Home buyers have also become more nervous as a result of broader economic uncertainty. The October data reflect primarily purchase decisions made in September and August. Generally, demand slows in the winter compared with spring and summer. According to NAR, there were 1.22 million homes for sale or under contract nationwide at the end of October, down 0.8% from both September 2022 and October 2021.

Home builders have pulled back from new construction and started cutting prices in response to lower demand. Existing-home sales fell the most in the West, down 9.1%, and in the Northeast, down 6.6%. According to the National Association of Home Builders, homebuilder confidence declined for the 11th straight month in November to its lowest level since April 2020.

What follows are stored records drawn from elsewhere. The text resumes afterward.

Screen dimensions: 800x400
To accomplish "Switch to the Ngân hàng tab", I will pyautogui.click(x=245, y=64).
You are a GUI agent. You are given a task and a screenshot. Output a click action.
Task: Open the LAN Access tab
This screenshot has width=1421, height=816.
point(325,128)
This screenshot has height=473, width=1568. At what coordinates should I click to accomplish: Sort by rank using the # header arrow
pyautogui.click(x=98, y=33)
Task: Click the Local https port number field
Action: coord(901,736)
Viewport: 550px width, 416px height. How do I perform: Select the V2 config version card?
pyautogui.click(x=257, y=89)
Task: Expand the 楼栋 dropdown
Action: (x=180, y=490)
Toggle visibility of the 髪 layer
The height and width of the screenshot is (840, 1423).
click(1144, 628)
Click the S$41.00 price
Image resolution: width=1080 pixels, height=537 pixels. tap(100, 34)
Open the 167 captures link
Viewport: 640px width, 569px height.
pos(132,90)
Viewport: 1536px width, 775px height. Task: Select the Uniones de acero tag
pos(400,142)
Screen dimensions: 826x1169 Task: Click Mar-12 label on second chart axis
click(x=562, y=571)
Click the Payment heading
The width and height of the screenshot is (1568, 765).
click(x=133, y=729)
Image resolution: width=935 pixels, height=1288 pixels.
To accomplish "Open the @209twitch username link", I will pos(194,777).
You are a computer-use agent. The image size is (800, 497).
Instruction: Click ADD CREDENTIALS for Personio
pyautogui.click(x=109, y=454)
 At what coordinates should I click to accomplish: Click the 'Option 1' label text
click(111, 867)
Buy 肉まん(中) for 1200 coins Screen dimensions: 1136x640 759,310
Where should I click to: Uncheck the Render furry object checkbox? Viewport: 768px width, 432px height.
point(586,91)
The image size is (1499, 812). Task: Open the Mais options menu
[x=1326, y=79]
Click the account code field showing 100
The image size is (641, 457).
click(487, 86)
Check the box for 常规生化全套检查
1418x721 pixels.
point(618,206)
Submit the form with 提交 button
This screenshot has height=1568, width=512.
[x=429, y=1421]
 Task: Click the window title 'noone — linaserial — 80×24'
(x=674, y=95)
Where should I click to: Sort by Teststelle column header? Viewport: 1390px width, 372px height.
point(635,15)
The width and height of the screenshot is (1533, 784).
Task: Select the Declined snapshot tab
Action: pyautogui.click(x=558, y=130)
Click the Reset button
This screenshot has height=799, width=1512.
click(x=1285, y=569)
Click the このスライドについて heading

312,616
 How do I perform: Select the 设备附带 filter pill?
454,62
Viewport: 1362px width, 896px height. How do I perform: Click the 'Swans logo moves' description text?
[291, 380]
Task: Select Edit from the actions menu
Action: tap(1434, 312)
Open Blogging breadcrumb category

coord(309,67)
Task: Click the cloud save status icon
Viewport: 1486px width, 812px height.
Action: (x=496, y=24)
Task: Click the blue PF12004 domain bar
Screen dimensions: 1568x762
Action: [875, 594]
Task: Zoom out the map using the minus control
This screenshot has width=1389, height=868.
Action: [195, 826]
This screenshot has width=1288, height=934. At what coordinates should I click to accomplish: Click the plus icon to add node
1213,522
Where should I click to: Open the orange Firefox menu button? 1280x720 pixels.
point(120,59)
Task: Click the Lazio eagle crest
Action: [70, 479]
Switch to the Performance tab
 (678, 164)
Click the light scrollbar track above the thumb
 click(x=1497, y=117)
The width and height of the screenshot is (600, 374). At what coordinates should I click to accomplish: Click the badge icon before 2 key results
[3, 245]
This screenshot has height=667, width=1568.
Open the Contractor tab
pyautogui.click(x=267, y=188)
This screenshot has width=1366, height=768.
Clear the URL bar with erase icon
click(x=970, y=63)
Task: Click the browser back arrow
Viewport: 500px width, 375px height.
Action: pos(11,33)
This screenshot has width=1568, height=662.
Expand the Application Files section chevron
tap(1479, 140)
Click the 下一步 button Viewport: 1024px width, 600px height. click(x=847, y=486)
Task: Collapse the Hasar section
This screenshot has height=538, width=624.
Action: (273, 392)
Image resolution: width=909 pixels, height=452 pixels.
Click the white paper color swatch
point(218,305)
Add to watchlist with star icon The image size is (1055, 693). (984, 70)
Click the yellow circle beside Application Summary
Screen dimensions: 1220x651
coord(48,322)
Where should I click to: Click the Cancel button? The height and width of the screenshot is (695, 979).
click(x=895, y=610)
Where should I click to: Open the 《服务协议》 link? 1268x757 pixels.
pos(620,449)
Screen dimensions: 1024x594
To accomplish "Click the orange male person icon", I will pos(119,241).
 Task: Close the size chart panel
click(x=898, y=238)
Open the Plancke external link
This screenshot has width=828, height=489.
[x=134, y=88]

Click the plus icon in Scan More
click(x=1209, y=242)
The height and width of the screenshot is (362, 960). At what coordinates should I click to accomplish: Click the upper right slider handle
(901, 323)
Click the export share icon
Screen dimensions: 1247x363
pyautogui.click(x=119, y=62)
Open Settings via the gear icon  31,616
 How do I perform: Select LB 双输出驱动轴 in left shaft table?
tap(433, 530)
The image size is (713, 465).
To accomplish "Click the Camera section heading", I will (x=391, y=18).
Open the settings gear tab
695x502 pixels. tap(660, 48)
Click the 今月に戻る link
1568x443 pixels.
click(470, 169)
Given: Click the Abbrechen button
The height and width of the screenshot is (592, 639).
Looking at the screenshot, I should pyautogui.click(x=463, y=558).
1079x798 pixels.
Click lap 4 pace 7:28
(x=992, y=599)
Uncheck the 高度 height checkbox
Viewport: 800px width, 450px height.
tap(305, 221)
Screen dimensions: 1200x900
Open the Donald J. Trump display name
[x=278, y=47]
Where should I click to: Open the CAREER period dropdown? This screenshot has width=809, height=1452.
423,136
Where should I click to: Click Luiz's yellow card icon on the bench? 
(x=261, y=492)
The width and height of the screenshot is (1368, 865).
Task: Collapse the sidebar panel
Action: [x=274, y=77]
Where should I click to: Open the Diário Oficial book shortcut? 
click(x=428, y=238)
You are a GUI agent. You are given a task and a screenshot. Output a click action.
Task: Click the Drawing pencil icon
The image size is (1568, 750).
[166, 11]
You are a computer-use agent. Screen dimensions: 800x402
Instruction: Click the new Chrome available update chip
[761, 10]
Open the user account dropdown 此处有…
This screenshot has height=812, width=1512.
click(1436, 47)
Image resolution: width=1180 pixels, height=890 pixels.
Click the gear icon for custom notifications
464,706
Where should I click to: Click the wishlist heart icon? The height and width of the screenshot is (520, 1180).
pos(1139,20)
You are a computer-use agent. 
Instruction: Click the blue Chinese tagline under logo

Jennifer Barnes, a real-estate broker in Chicago noted “The people that are selling right now are people that, for whatever reason, have to sell.”

Residential permits, which can serve as a bellwether for future home construction, fell 2.4% in October compared to September, the Commerce Department reported. Eric Lipar, chief executive of builder LGI Homes Inc., noted in an earnings call this month. “Finding buyers who are both motivated and qualified is the new game in town.”

In the West, existing-home sales fell 9.1% month-over-month, and in the Northeast, they fell 6.6%. The lower demand has led builders to cut prices and pull back from new construction. As reported by the National Association of Home Builders this week, U.S. homebuilder confidence fell for the 11th consecutive month in November to its lowest level since April 2020.

In October, the Commerce Department reported a 4.2% decline in housing starts from September. There was a 2.4% drop in residential permits, which can be a sign of future home construction.